* **TASK REQUIREMENTS**: Reproduce the listing below with every "Tillad" renamed to "Godkend" and everything else left unchanged. Omit the pictures from your answer.

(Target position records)
-- Begin --
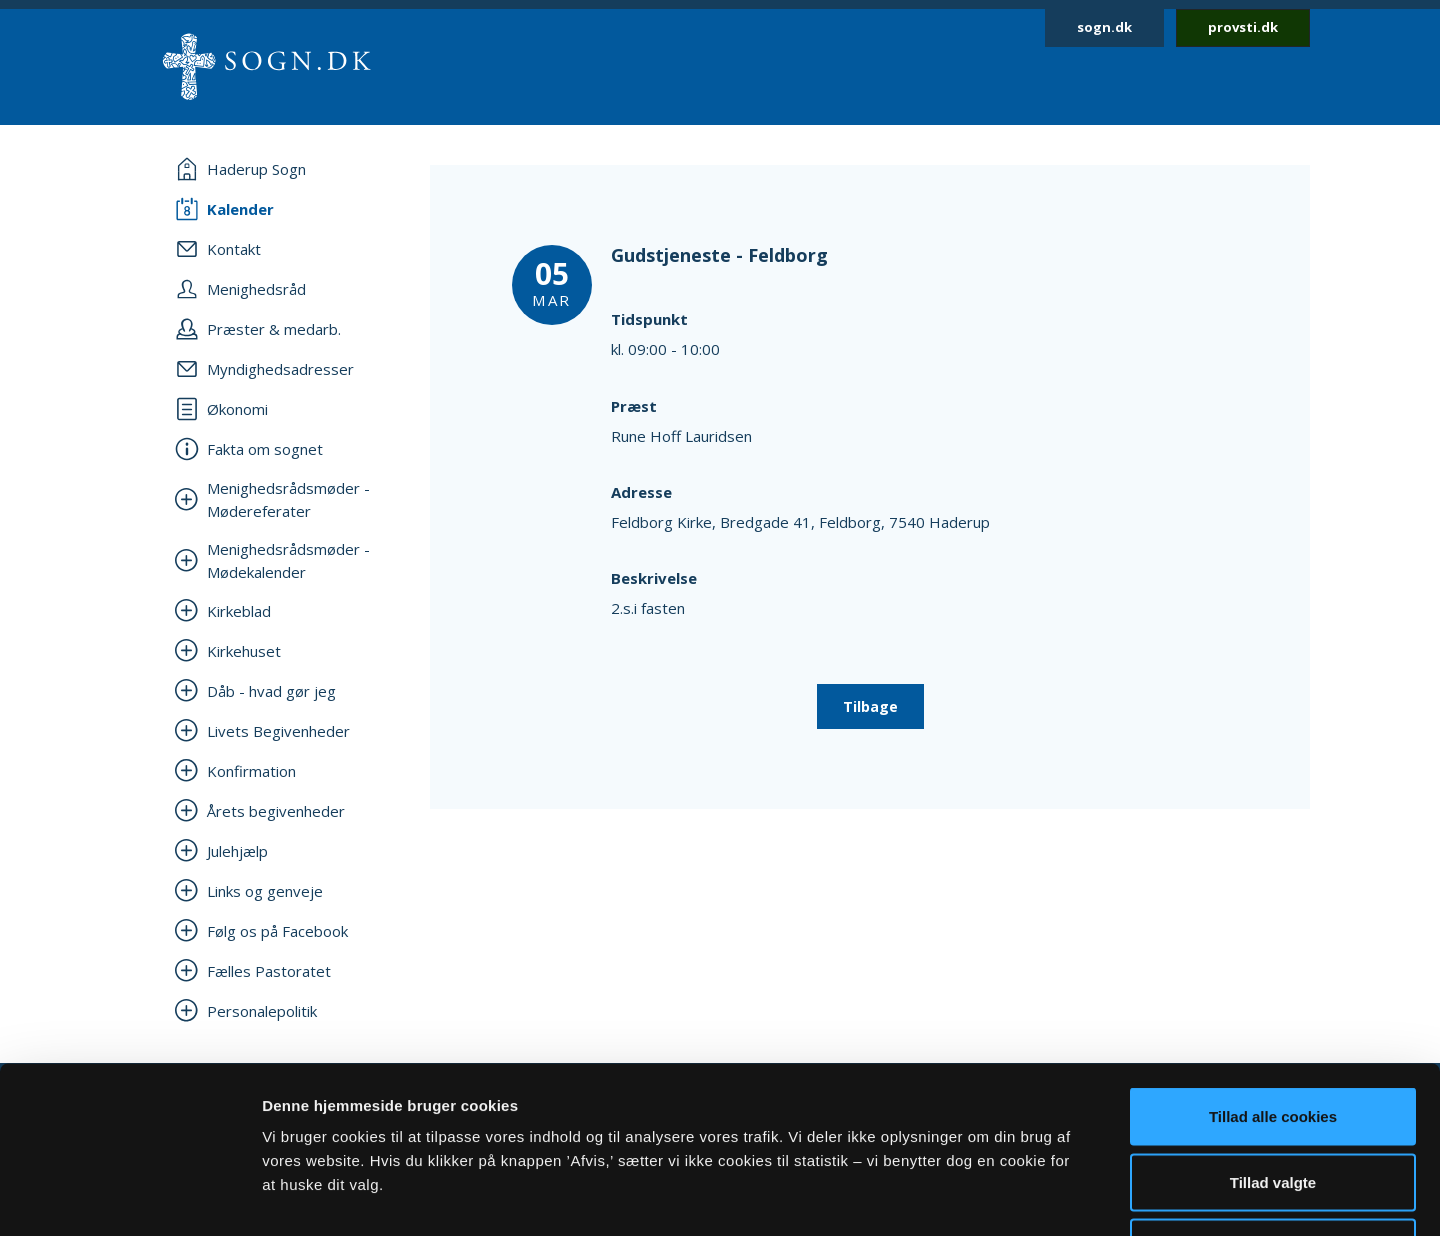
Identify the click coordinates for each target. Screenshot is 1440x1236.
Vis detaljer (1039, 1196)
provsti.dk (1243, 27)
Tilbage (870, 706)
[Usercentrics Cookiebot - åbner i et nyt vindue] (129, 1197)
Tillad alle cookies (1273, 973)
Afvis (1273, 1104)
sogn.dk (1104, 27)
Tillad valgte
-- End --
* **WRITTEN ANSWER**:
Identify the click coordinates for each target. Screenshot is 1440x1236.
Vis detaljer (1039, 1196)
provsti.dk (1243, 27)
Tilbage (870, 706)
[Usercentrics Cookiebot - åbner i et nyt vindue] (129, 1197)
Godkend alle cookies (1273, 973)
Afvis (1273, 1104)
sogn.dk (1104, 27)
Godkend valgte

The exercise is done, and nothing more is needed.